The General Service Corps (GSC) is a corps of the British Army.

Role
The role of the corps is to provide specialists, who are usually on the Special List or General List. These lists were used in both World Wars for specialists and those not allocated to other regiments or corps. In World War II, they were used for male operatives of the Special Operations Executive (female operatives joined the FANY).

History
The General Service Corps itself was formed in February 1942. From 2 July 1942, army recruits were enlisted in the corps for their first six weeks so that their subsequent posting could take account of their skills and the Army's needs. A similar role, holding some recruits pending allocation to their units, continues today.
Bermuda Militia Infantry soldiers absorbed into the Bermuda Militia Artillery before demobilisation in 1946 wore the General Service Corps cap badge instead of the Royal Artillery cap badge.

Insignia

From 1914, for the General List and later the General Service Corps, the cap badge has been the Royal Arms, with variously a king's or a queen's crown, depending on the reigning monarch.

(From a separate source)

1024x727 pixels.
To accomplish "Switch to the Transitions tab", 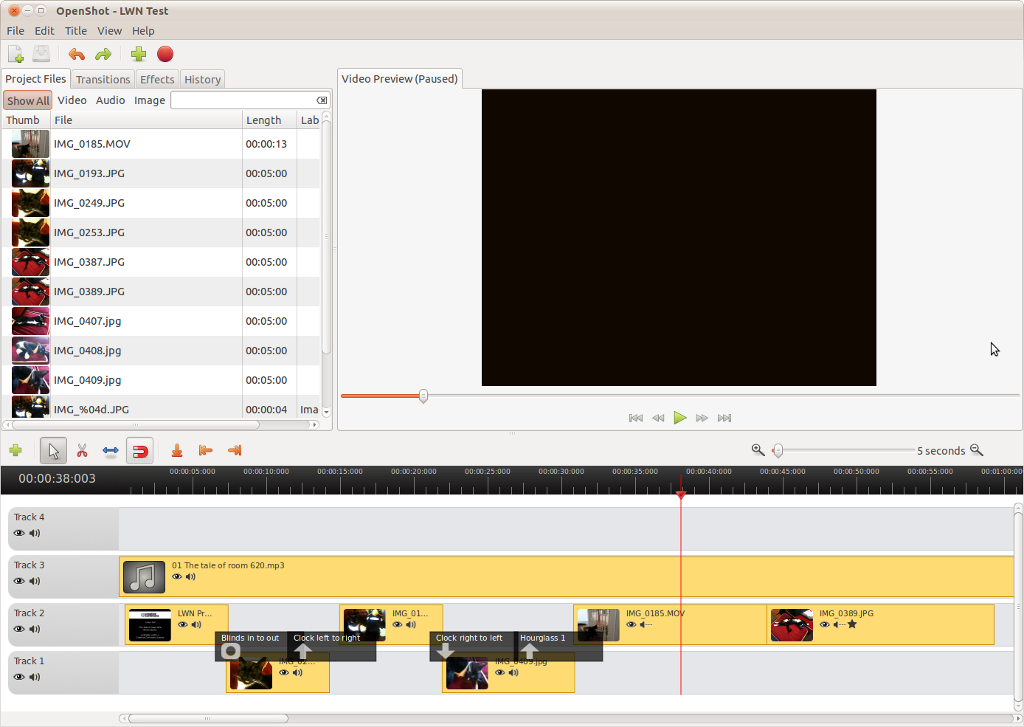I will pos(103,79).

It bears the motto of the monarch Dieu et mon droit and the Order of the Garter motto Honi soit qui mal y pense. As a result, a GSC nickname was 'Crosse and Blackwell' after the firm whose tins and jar labels had a prominent royal coat of arms. The same capbadge has been used for other British Army regiments and corps for which no unique badge has been authorised, including the Royal Reserve Regiments, the later Royal Garrison Regiment, and the Bermuda Militia Infantry.

Notable personnel
Notable members of the General List/General Service Corps include:
 Terence Atherton
 Walter Freud
 Peter Lake
 T. E. Lawrence (Lawrence of Arabia)
 Bob Maloubier
 John Pendlebury
 Tracy Philipps
 Arthur Staggs

Order of precedence
The corps is twenty-second in the British Army's order of precedence.